• [REQUIRED WORK]:
Return word for word every line of the material from the one containing "Click the Forma de pago field label" through the end of the material, both included. Leave the pictures out of your answer.

Entries drawn from a collection
** START **
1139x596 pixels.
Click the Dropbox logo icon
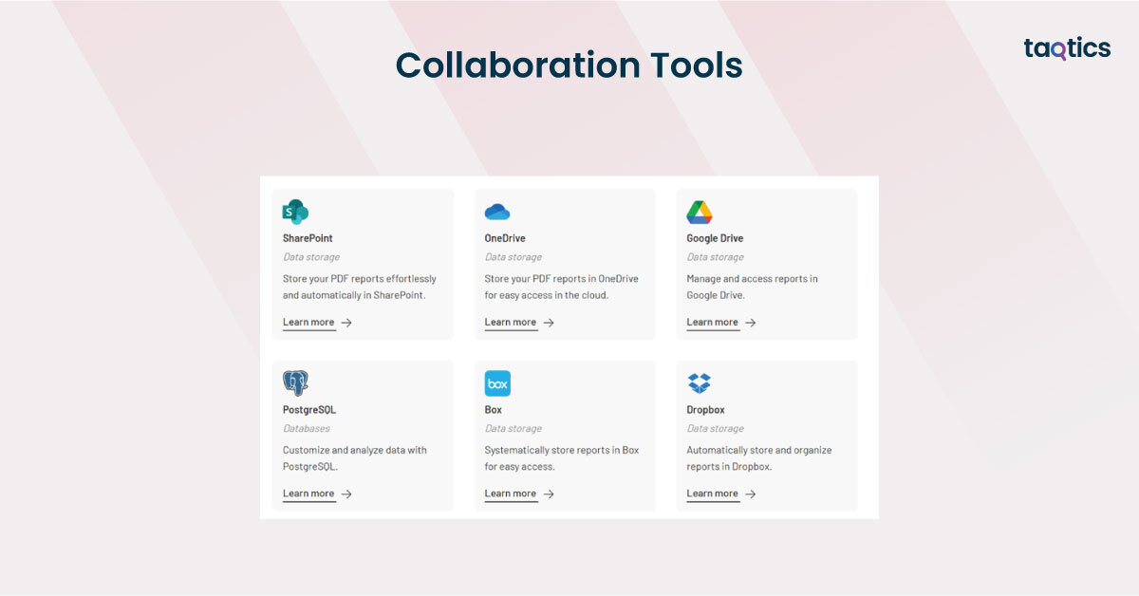click(x=700, y=383)
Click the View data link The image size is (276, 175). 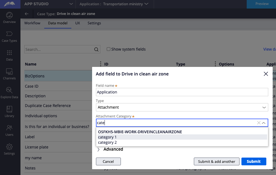coord(269,49)
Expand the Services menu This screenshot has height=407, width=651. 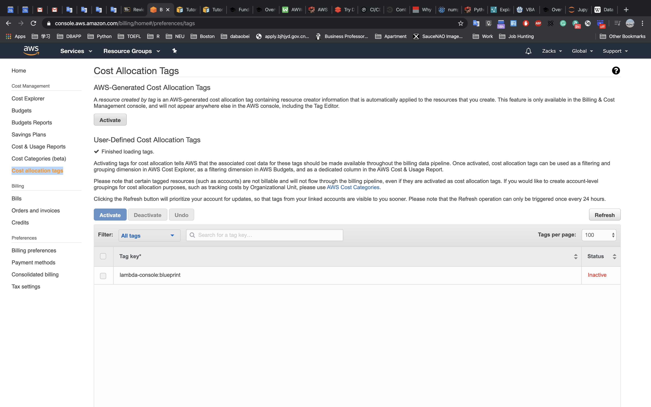pos(76,51)
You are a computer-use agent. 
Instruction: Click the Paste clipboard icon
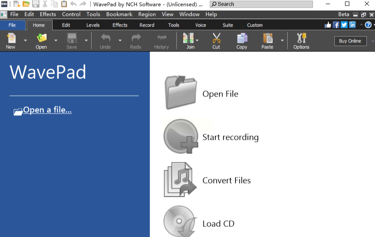coord(268,39)
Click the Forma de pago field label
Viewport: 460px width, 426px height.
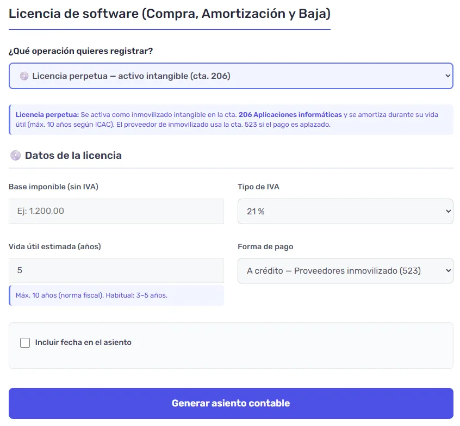point(265,246)
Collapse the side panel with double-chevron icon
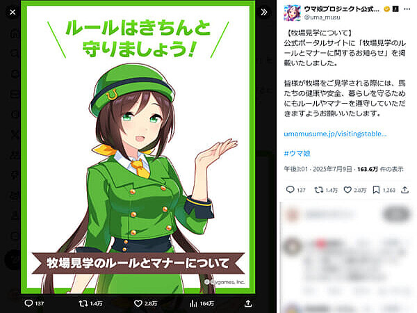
** END **
• [TASK RESULT]:
Click the Forma de pago field label
Viewport: 460px width, 426px height.
point(265,246)
Collapse the side panel with double-chevron icon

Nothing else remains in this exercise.